Our students are the lifeblood of Lambda School. Because our programs primarily focus on training students to work as web developers and data scientists at technology companies, we first compared our student demographics relative to the tech industry. The data makes clear that training programs like Lambda School can significantly diversify hiring pipelines in an industry that has systematically failed to make progress on diversity.
This is a big deal, since the lack of a candidate “pipeline”
is often used as an excuse to justify the lack of diversity in the tech sector. In a comprehensive 2015 study
,” the Equal Employment Opportunity Commission (EEOC) found that compared to private industry as a whole, the tech sector employed a smaller percentage of Black/African American individuals (14.7% industry to 7.4% tech), Hispanic/LatinX individuals (13.8% industry to 8% tech), and women (48% industry to 36% tech). A recent report by Bloomberg confirms
that almost no progress has been made in the last five years since EEOC’s study.

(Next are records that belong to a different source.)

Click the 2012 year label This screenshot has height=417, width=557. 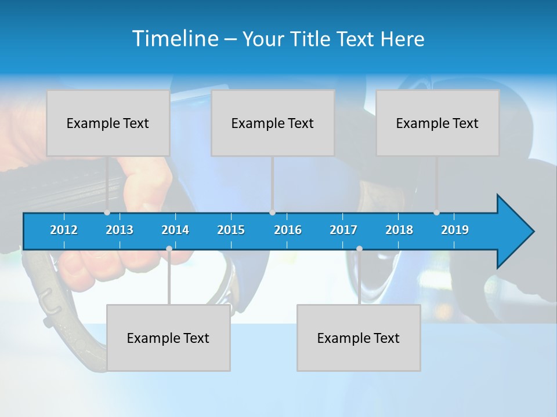[64, 230]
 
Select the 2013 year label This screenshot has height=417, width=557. [120, 230]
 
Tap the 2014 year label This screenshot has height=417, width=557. [175, 230]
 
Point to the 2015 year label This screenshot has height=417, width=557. [231, 230]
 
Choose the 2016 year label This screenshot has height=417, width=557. [288, 230]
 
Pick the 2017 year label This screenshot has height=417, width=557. [343, 230]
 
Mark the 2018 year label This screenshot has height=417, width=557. [399, 230]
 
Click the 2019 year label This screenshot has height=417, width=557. [455, 230]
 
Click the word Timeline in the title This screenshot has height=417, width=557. [175, 38]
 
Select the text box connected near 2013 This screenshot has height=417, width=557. [108, 123]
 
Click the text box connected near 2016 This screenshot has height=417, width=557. [273, 123]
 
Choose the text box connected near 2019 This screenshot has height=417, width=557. [437, 123]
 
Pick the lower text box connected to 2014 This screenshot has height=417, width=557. [168, 338]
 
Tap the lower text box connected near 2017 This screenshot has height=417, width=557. [359, 338]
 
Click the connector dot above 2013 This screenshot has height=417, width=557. [107, 213]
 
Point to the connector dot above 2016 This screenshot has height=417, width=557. [272, 213]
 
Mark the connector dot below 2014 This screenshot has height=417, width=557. [169, 248]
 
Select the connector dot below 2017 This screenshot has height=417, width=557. [359, 248]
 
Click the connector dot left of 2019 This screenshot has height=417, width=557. [437, 213]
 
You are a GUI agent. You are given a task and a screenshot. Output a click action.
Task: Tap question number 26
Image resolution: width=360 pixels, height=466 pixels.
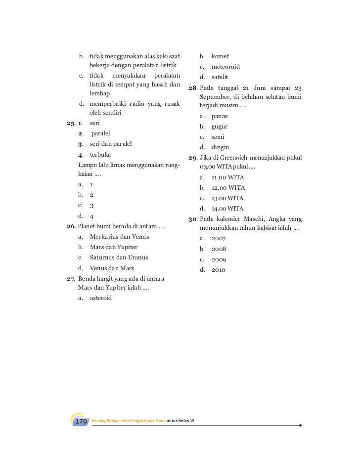[71, 226]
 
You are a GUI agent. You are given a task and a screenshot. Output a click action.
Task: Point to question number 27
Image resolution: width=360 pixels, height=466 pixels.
[71, 278]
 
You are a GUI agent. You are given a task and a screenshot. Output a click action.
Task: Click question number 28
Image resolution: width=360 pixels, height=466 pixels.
[192, 88]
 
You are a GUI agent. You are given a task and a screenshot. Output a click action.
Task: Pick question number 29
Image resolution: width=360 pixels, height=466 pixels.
[192, 158]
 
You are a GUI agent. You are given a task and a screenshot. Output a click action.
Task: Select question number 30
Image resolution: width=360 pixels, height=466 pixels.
[192, 219]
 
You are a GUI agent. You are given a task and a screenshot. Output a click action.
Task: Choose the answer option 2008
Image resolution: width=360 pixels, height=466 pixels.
[218, 249]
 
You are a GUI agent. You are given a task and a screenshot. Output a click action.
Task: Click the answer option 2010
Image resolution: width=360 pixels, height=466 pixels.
[218, 270]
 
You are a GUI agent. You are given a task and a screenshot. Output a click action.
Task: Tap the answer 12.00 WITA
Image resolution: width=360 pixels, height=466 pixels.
[228, 188]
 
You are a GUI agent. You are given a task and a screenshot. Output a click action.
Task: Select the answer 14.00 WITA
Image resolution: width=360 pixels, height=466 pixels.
[228, 209]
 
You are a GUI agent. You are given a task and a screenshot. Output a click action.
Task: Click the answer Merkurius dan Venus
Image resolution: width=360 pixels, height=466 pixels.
[119, 237]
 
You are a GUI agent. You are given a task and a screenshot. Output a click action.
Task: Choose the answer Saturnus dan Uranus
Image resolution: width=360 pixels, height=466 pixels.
[119, 257]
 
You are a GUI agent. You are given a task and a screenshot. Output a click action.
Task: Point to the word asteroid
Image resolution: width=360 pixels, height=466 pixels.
[101, 298]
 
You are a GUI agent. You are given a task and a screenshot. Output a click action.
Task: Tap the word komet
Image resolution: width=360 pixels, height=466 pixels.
[220, 56]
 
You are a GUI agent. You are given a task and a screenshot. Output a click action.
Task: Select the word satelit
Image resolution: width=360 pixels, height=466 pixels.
[220, 77]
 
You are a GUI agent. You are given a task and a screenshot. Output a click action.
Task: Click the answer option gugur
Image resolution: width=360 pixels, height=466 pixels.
[220, 127]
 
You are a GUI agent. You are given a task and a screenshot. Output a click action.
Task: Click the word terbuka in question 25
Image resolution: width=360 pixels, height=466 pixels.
[100, 154]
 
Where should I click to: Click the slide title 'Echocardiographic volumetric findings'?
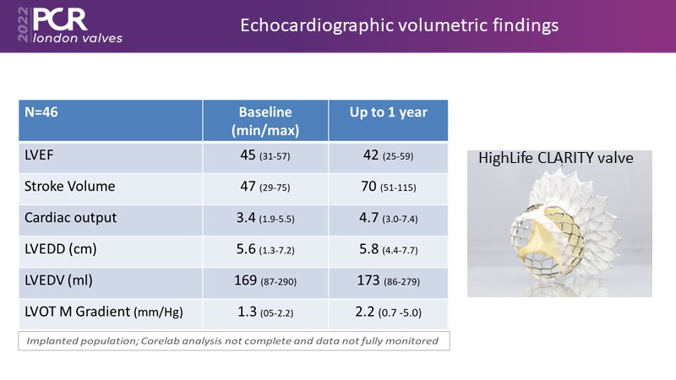click(400, 26)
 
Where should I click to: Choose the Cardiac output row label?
click(71, 217)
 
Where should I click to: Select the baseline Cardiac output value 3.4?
click(248, 217)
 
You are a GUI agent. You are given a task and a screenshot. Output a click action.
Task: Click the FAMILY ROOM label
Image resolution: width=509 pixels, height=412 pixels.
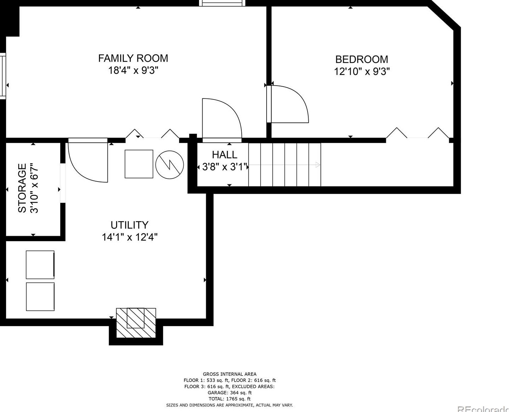[133, 58]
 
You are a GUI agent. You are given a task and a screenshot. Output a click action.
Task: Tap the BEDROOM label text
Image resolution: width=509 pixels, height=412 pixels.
[362, 59]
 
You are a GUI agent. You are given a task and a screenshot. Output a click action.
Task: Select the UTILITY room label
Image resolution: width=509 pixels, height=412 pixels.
[129, 225]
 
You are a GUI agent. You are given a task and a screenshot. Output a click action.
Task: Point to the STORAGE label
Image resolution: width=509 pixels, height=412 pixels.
[22, 188]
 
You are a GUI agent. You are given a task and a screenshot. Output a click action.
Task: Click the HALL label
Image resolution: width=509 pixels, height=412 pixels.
[225, 155]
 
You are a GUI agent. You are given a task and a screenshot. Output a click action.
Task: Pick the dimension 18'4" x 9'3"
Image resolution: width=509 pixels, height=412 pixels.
[133, 70]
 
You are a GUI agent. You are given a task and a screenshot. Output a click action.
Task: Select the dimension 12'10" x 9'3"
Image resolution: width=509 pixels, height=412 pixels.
[362, 71]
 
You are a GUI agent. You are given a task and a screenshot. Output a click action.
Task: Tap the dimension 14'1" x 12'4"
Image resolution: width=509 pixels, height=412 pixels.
[130, 237]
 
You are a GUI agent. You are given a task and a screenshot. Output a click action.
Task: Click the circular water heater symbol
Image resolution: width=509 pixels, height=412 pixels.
[169, 165]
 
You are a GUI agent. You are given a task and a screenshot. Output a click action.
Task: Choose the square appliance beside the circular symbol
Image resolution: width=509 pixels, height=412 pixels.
[139, 164]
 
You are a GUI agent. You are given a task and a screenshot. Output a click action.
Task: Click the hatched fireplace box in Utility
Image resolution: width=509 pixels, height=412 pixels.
[136, 323]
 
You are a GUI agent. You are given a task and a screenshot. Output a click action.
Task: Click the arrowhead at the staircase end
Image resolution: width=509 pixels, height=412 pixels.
[318, 165]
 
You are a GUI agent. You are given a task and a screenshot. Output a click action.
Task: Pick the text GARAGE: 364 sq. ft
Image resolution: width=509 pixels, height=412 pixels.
[230, 393]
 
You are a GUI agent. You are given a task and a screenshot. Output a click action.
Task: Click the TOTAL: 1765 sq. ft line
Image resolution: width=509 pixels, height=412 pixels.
[230, 399]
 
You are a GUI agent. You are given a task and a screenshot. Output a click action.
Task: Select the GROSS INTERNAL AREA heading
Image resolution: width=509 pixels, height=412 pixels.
[230, 374]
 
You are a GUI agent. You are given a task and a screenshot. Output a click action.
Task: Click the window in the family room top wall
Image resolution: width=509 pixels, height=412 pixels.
[222, 3]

Most of this data reflects the total employment of technology company staff, meaning that the statistics for technical roles (eg. product, engineering, design) are almost always lower when published in greater detail. Our strong belief is that Lambda School students can have a positive effect on the industry in many ways, including bringing high-quality, diverse talent to our hiring partners.
According to our findings, 33.7% of Lambda School students identify as Underrepresented Minorities (URM)*, with 12.7% identifying as Black or African American, and 11.9% identifying as Hispanic or LatinX. Female students at Lambda School are slightly underrepresented relative to the tech industry as a whole (25.1% of our students identify as cisgender female, and 4.4% identify as transgender, non-binary, or two or more gender identities; the industry benchmark for women at technology companies is closer to 36%). Given Lambda students end up in technical roles, this disparity may be overstated. Regardless, we plan to continue to improve upon these numbers over time.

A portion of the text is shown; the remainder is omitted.